The Effect of Hyperoside on Glutathione Reductase (GR) Activity in Mice Liver

Abstract

Intruduction: Glutathione reductase plays a significant role in the cellular response to oxidative stress, particularly in the context of maintaining redox homeostasis and facilitating the detoxification of reactive oxygen species (ROS). [1] The protective mechanism of hyperoside appears to involve the activation of the Nrf2 transcription factor, which is crucial for the expression of various antioxidant genes, including those coding for antioxidant enzymes. [2] The aim of the current study was to evaluate the effect of hyperoside on the GR activity in mice liver after aluminium consumption. Materials and methods: Experiments were conducted on 4-6 weeks old mice (20-25g), n-8. Mice were divided into four groups: control, hyperoside-treated, aluminum-treated, and aluminum-hyperoside-treated. Aluminum was injected into the abdominal cavity. To assess the effects of the treatments, glutathione reductase (GR) activity was measured spectrophotometrically. Statistical analysis was performed using Student's t-test, and p-values were calculated to determine significance.
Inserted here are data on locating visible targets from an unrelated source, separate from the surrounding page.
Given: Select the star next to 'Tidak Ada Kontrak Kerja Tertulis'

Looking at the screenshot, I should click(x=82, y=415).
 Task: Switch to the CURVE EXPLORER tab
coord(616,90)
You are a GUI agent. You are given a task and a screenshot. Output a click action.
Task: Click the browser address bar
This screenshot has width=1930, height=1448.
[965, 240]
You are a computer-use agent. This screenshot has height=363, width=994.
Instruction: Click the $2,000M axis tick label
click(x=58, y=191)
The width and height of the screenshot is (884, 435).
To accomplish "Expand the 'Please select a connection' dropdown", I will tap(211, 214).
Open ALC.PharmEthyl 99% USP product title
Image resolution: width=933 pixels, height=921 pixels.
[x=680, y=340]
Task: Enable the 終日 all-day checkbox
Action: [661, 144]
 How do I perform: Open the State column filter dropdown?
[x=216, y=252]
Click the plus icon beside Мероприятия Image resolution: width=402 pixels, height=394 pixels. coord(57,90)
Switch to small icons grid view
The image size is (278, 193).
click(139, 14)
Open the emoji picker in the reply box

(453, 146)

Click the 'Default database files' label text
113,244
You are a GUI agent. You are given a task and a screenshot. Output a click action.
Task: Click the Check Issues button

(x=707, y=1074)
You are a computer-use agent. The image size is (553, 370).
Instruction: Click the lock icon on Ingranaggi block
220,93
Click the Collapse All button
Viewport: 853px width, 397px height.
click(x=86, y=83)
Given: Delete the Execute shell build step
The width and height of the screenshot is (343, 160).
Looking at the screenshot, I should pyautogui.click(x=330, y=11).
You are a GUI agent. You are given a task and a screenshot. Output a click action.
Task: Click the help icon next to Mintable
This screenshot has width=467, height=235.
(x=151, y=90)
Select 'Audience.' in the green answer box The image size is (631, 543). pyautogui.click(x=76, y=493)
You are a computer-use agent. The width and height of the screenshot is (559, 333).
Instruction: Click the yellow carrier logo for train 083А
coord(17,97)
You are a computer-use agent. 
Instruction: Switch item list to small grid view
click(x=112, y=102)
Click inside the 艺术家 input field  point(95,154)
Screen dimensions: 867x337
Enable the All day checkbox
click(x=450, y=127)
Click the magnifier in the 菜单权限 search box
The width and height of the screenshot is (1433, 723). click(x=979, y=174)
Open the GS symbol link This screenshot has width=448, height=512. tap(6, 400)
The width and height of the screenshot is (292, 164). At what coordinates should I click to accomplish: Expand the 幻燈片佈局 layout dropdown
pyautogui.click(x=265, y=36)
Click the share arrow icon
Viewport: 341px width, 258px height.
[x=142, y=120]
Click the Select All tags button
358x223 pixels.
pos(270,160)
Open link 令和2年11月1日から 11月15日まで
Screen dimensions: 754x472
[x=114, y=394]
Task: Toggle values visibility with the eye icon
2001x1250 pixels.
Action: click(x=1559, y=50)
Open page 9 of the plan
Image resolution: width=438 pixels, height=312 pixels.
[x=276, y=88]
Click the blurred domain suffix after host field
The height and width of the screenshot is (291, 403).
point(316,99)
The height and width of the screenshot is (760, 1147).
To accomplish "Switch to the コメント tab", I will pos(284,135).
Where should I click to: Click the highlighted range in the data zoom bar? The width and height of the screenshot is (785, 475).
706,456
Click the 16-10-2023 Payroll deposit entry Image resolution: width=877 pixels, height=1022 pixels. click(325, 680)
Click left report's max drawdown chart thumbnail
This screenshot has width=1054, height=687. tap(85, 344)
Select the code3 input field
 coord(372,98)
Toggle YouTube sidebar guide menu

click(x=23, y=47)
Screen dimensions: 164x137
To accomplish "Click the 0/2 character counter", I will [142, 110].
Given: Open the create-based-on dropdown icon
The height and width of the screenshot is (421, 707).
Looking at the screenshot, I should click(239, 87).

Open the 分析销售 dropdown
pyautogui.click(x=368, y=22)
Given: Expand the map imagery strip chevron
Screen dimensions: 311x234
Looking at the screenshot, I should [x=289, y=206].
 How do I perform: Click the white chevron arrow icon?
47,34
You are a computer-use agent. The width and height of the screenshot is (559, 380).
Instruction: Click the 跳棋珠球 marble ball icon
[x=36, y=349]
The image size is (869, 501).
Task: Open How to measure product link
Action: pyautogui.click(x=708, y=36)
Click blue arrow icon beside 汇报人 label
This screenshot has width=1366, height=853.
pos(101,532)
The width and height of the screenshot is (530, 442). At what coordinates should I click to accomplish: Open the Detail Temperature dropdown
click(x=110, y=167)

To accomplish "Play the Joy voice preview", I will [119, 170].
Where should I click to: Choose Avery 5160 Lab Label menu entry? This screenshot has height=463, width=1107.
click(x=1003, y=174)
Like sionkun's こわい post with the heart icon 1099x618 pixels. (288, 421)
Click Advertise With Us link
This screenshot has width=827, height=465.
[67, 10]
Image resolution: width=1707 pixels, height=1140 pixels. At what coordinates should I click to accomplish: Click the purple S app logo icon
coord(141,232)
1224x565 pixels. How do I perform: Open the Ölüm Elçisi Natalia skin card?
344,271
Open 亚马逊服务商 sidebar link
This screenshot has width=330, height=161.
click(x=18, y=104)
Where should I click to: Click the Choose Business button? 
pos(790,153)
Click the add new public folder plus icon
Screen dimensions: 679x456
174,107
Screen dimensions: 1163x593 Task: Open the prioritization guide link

A p-value of less than 0.05 was considered statistically significant. Results and discussion: Aluminum exposure significantly reduced glutathione reductase (GR) activity in liver tissue compared to the control group (p <0.05), indicating oxidative stress. The aluminum-hyperoside combination, however, significantly mitigated this reduction, suggesting that hyperoside may help protect against aluminum-induced oxidative damage (p<0.05). Hyperoside, known for its antioxidant properties, may support GR activity by enhancing cellular defense mechanisms or directly neutralizing reactive oxygen species. These findings align with previous studies on flavonoids as protective agents against oxidative stress, one of which indicated that hyperoside significantly protects mouse livers from damage and inflammation, which are often associated with oxidative stress. [3] While these results highlight hyperoside's potential, further research is needed to explore its precise mechanisms, optimal dosage, and broader effects on oxidative stress markers. Conclusions: The findings of this study suggest that hyperoside may counteract aluminum-induced reductions in glutathione reductase activity, indicating a potential protective role against oxidative stress. How-ever, further research is required to fully understand its therapeutic potential, optimal dosage, and underlying mechanisms.